When should I see a doctor about my moyamoya disease symptoms?
Moyamoya disease shows as a cluster of newly formed blood vessels in the brain. It rarely has symptoms that would immediately be connected to the condition. If you are experiencing any of the above symptoms, you should see your doctor and mention moyamoya, especially if you have a family history of the condition.
How Do You Diagnose Moyamoya Disease?
Because moyamoya disease affects the blood flow to the brain, your doctor will need to use imaging technology that allows them to view the brain.

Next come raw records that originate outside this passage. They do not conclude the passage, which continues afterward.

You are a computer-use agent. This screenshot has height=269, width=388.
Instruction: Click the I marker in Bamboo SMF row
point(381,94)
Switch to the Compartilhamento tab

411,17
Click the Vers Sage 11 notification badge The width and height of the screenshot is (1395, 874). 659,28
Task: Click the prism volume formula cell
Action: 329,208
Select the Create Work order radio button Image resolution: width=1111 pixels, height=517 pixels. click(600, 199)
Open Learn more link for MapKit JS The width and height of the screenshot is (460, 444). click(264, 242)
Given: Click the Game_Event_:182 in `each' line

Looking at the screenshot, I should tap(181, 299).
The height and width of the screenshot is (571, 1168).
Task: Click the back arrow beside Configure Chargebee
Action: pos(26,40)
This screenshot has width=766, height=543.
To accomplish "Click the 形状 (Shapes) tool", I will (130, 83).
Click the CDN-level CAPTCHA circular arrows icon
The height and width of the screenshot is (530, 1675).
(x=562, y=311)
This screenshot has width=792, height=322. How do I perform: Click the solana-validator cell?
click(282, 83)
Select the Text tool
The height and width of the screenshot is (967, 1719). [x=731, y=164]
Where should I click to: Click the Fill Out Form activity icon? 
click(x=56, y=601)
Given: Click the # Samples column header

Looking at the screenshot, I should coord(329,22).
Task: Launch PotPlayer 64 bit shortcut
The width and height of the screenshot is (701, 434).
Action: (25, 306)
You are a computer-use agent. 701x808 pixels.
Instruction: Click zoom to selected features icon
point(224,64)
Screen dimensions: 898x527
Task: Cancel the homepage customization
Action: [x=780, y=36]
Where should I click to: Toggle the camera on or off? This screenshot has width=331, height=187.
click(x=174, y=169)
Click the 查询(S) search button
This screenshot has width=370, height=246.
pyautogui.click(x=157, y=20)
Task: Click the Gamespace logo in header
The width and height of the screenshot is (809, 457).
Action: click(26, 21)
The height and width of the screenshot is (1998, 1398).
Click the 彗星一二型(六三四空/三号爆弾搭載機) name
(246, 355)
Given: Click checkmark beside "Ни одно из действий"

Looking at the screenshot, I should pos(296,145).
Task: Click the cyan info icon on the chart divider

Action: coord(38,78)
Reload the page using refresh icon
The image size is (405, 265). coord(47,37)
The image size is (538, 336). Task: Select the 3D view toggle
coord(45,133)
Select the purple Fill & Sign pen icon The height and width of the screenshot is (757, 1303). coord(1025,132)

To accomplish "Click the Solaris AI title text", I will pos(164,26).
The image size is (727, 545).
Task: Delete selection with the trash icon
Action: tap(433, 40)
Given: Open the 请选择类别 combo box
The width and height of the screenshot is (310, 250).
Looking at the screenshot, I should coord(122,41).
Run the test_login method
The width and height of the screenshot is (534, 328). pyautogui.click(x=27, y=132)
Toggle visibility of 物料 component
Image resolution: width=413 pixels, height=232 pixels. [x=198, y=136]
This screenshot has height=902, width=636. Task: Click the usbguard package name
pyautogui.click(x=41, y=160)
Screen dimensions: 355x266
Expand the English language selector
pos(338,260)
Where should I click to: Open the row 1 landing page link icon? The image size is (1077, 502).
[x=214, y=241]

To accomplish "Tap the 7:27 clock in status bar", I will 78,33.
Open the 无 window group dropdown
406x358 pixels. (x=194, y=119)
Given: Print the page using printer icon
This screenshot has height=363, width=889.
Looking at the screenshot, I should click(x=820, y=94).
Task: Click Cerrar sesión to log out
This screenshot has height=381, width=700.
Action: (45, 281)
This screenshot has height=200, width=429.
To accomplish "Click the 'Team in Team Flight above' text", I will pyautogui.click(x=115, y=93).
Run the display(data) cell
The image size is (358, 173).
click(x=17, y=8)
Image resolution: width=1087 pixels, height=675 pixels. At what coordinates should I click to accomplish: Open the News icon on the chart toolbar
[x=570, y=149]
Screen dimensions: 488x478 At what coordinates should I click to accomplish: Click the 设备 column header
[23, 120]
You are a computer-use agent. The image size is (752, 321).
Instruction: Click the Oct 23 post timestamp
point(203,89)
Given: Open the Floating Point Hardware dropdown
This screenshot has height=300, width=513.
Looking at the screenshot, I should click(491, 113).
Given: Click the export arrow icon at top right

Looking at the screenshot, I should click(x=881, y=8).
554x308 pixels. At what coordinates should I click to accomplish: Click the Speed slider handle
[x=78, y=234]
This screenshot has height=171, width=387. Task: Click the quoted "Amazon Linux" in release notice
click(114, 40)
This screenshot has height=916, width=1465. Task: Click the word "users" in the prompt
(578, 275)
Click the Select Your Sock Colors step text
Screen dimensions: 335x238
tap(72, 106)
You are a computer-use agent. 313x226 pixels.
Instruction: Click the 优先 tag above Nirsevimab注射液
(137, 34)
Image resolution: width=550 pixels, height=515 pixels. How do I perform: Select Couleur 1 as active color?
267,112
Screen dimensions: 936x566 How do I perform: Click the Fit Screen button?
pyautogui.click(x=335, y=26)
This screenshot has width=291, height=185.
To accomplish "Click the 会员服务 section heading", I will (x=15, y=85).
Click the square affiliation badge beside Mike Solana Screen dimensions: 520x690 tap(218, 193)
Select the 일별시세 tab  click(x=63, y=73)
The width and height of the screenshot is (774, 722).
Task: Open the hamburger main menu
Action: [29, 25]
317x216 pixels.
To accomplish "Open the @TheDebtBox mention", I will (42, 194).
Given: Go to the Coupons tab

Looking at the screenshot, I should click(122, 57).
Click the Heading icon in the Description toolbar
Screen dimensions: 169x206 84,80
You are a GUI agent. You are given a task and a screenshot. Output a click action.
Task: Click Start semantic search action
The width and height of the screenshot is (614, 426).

Once your brain has been imaged, your doctor will determine if your condition is associated with moyamoya.
Tests to diagnose Moyamoya disease
- Cerebral angiography – If your imaging scans show the potential of moyamoya, your doctor will use a cerebral angiogram that creates images of the blood flow through the brain.
- CT and MRI scans – These imaging scans can help doctors see the initial indications of moyamoya.
UPMC is one of the few centers in the nation to have all major methods of measuring brain blood flow.
How Do You Treat Moyamoya Disease?
Moyamoya disease can be treated by either administering drugs to limit or control the effects of the condition or correcting the condition through a surgical procedure.
Revascularization procedures performed at UPMC include:
- External carotid to internal carotid (EC-IC) bypass — The doctor attaches the superficial temporal artery in the scalp to the middle cerebral artery, one of the major arteries in the brain.
- EDAS (encephaloduroarteriosynangiosis) — The doctor frees up, without severing, a scalp artery for several inches and then makes a small temporary opening in the skull directly beneath the artery. The artery is then sutured to the surface of the brain, and the bone replaced.
- EMS (encephalomyosynangiosis) — A muscle in the temple region of the forehead is dissected and placed onto the surface of the brain through an opening in the skull. Multiple burr holes are drilled into the skull to allow new blood vessels to grow.
- Superficial temporal artery-middle cerebral artery (STA-MCA) bypass — A scalp artery is directly sutured to a brain surface artery to bring blood directly to where the brain needs it most.
In rare circumstances, our endovascular team will evaluate the person for minimally invasive alternatives such as:
- Angioplasty.
- Stenting to widen the narrowed artery.
Without surgery, the majority of people with moyamoya disease will experience mental decline and multiple strokes because of the progressive narrowing of the arteries. If untreated, moyamoya disease can be fatal.
How effective is treatment?
Treatment is largely effective for moyamoya disease. More frequent diagnosis of this condition is a result of more accurate screenings finding more cases.